UK Employers Underpay Workers
UK Employers Underpay Workers

UK employers have underpaid their workers by £68 million ($98 million) since 1999, according to the body that scrutinizes government spending.

In the fiscal year through March, the number of workers owed arrears more than doubled to 58,000 from 26,000 in 2014-15, the National Audit Office said in a report published Wednesday. It singled out the social-care sector as “a concern,” saying that about 11% of workers in the industry may not be paid the national minimum wage, news outlets reported.

Since 2013, the government has named-and-shamed 490 employers for failing to pay the minimum wage, which rose to £7.20 an hour from April 1. In the past six years, Her Majesty’s Revenue and Customs, the UK tax authority, has imposed fines totaling £5.6 million on non-compliant employers.
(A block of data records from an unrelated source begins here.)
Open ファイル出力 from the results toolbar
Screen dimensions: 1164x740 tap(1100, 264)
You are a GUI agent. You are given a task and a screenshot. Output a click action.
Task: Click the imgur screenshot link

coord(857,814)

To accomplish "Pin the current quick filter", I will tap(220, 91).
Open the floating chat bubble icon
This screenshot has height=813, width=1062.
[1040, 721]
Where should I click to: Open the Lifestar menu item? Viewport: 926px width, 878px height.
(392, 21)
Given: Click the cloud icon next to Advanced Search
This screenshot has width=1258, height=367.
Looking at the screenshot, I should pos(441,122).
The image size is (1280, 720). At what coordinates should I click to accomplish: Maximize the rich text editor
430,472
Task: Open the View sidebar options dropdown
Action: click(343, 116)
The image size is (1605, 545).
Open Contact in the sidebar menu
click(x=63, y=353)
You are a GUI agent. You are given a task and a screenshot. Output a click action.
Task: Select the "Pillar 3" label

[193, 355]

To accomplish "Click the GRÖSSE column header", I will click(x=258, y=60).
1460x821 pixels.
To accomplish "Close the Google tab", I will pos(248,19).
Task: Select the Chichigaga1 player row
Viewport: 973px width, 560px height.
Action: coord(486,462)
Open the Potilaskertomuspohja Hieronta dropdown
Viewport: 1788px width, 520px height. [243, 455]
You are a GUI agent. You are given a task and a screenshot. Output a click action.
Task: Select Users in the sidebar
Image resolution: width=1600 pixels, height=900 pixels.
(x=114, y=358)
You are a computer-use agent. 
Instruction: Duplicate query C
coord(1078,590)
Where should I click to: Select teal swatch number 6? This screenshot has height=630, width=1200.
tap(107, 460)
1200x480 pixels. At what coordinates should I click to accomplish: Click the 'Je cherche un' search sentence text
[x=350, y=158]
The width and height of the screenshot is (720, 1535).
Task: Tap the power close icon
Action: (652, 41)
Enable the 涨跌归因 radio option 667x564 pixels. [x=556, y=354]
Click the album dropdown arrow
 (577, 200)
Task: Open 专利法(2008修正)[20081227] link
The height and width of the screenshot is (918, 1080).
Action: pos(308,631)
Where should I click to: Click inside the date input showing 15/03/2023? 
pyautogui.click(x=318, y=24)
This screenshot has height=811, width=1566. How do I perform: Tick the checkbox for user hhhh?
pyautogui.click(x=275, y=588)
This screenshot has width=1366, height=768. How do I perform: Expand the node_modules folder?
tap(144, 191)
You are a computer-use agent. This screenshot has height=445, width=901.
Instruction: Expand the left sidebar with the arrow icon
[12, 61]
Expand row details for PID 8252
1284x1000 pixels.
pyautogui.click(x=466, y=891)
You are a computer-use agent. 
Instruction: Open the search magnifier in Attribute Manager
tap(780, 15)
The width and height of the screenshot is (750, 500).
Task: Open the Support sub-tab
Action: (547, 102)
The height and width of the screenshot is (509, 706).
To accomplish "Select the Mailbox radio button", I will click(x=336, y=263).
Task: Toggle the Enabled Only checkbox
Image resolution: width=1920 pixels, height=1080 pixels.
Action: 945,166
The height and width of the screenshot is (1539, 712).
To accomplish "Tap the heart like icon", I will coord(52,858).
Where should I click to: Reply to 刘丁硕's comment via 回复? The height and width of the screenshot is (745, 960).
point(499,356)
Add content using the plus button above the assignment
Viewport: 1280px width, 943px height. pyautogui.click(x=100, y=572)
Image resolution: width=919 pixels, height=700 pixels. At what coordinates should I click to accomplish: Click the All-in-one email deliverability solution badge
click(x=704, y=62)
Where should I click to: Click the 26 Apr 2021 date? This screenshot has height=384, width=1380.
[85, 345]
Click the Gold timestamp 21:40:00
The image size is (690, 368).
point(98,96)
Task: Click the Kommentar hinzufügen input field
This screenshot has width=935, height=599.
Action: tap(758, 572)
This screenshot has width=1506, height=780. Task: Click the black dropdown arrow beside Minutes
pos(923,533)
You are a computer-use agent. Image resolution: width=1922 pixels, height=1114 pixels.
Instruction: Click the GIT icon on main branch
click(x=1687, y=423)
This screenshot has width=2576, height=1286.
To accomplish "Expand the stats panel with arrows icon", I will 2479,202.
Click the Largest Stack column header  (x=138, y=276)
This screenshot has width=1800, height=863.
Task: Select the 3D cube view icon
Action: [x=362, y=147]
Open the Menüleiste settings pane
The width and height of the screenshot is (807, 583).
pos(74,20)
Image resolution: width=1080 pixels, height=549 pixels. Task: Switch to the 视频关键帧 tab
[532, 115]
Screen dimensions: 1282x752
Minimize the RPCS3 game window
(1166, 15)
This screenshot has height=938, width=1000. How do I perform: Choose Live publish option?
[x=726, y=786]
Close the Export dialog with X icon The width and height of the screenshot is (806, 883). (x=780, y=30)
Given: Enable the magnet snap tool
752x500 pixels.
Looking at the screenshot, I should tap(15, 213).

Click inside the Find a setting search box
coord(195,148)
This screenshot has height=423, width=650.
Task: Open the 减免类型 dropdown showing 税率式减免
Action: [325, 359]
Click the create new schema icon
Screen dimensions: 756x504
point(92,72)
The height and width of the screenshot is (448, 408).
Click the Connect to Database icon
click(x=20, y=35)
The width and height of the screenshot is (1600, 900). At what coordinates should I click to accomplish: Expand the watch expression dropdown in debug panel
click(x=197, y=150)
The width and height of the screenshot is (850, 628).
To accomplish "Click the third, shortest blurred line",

Significant numbers of some of the UK’s poorest-paid workers are facing lengthy waits for wages they are legally entitled to, a report has found.

The National Audit Office has probed the way in which employers’ non-compliance with the National Minimum Wage has been dealt with.

It found that HM Revenue and Customs, the enforcement body for the NMW, has generally cut the length of time taken to investigate reports of workers being under-paid.

But many of those making complaints still have to wait over 240 days (around eight months) to get their cases resolved.

 ‘Built on Sand’

Fresh evidence of the escalating crisis in Britain’s care home industry has emerged in the report.

The taxman is launching a crackdown on care home operators amid fears that more than one in ten workers is not being paid the new national living wage.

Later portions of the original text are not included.